DFW’s scientific staff was able to convince federal biologists with National Ocean and Atmospheric Administration (NOAA) and U.S. Fish and Wildlife Service it would be an impossibility for the hatchery rainbow trout they now plant to hybridize with native steelhead even on the one-in-a-gazillion chance the two fish actually ended up in the same pool of water in a river that is dry 99 percent of the time. The trout DFW now plants are sterile.
The first plant will come soon, but DFW never divulges what day the truck will arrive.
“When we first heard the lake was going to be planted, we posted it on Facebook and in our fishing report, and people got crazy,” said Candy Grajczyk, the manager of the marina-store concession at Skinner. “The phone calls, the e-mails — people wanted to know when the plant was coming.”
Grajczyk said they heard plants were likely to resume this winter back in December. It was hoped the plants would resume in January, but DFW some final paperwork to complete. Grajczyk said they finally got word the plants would arrive sometime this coming week.
In addition to state trout plants, county parks have also planted trout in the past. Those plants may not resume this season, but it is almost certain the county will also add fish next winter.
“Absolutely we will resume stocking as soon as possible,” said Scott Bangle, general manager of county parks Friday. “I need to check with my folks to see the status, but I imagine we may have supply challenges for this season.”
The resumption of plants at Skinner comes at a difficult time for DFW, which was forced to cut its stocking program by 50 percent this year because of a projected budget shortfall for the trout hatchery program. Those cuts are already being implemented across the state.

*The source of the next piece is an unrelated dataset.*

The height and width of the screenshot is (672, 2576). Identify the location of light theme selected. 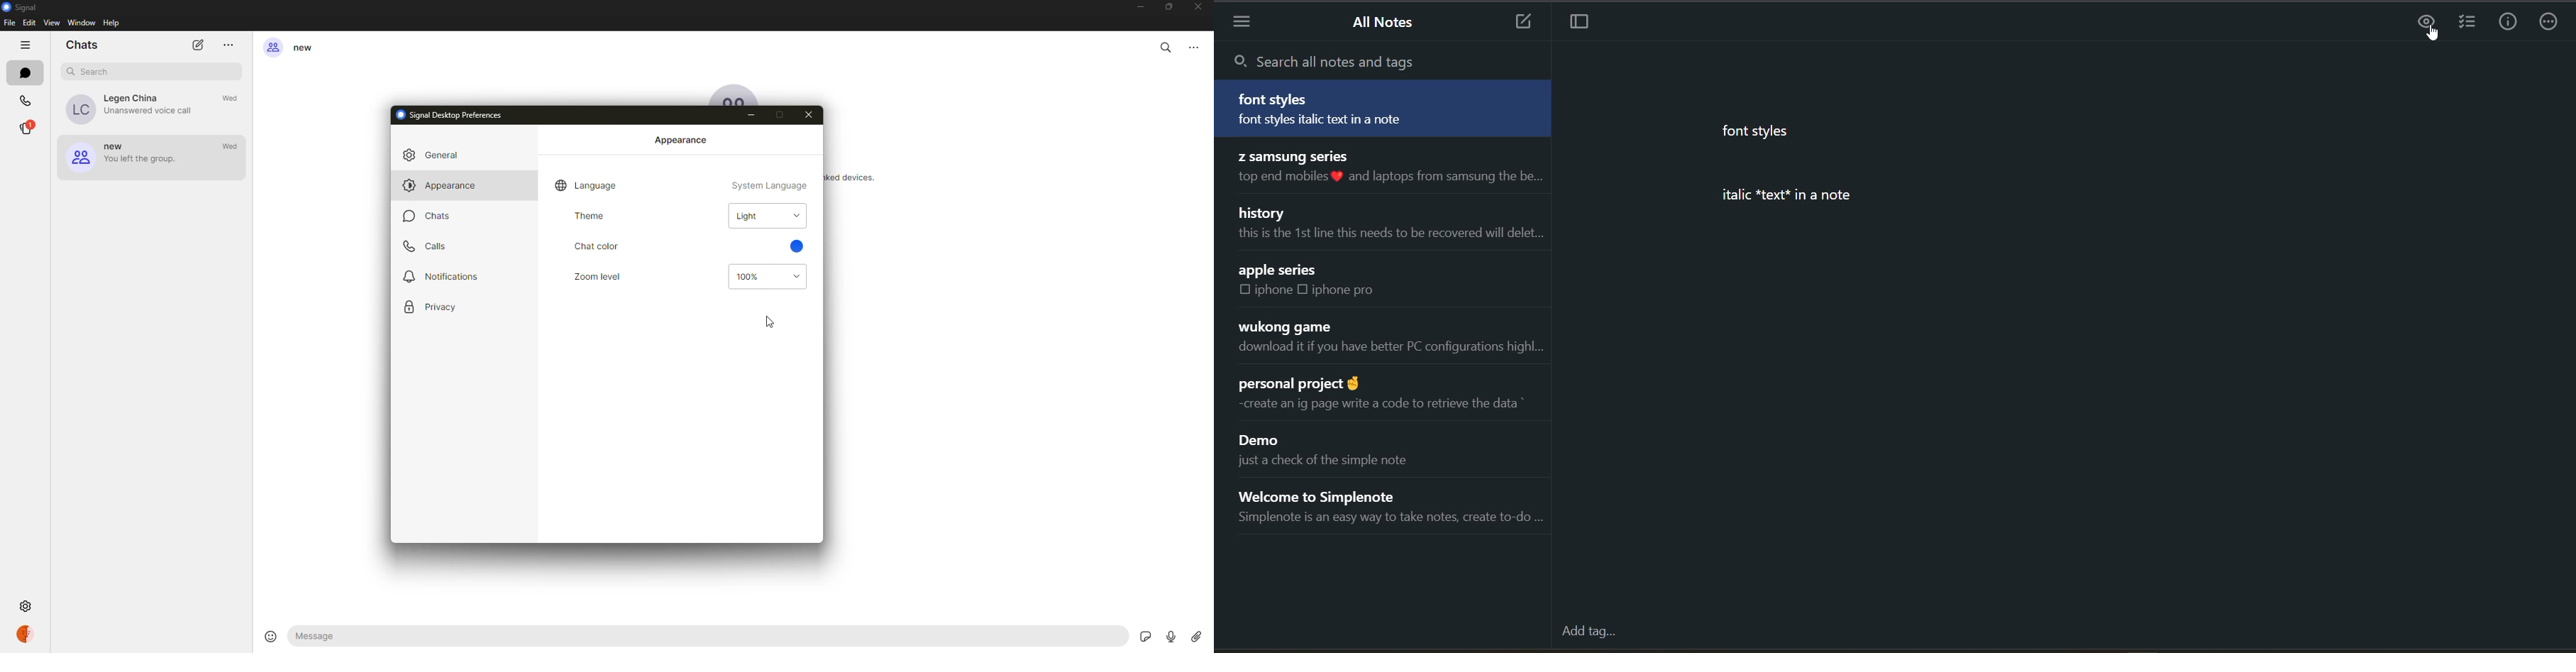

Whether or not the wildlife agency will need to keep those cuts in place depends on whether or not the legislature gives DFW access to money that is put into a hatchery fund each year. In 2012, the legislature had granted DFW access to this fund for a three-year period. Prior to that, it sometimes didn’t allow the agency to spend the money under the guise of saving money, even though it was a “paper” savings. The money was still allocated each year by law, so there was no real savings. The legislature must decide by late spring if DFW will get the funds for this coming fiscal year, and then DFW could ramp back up its stocking levels.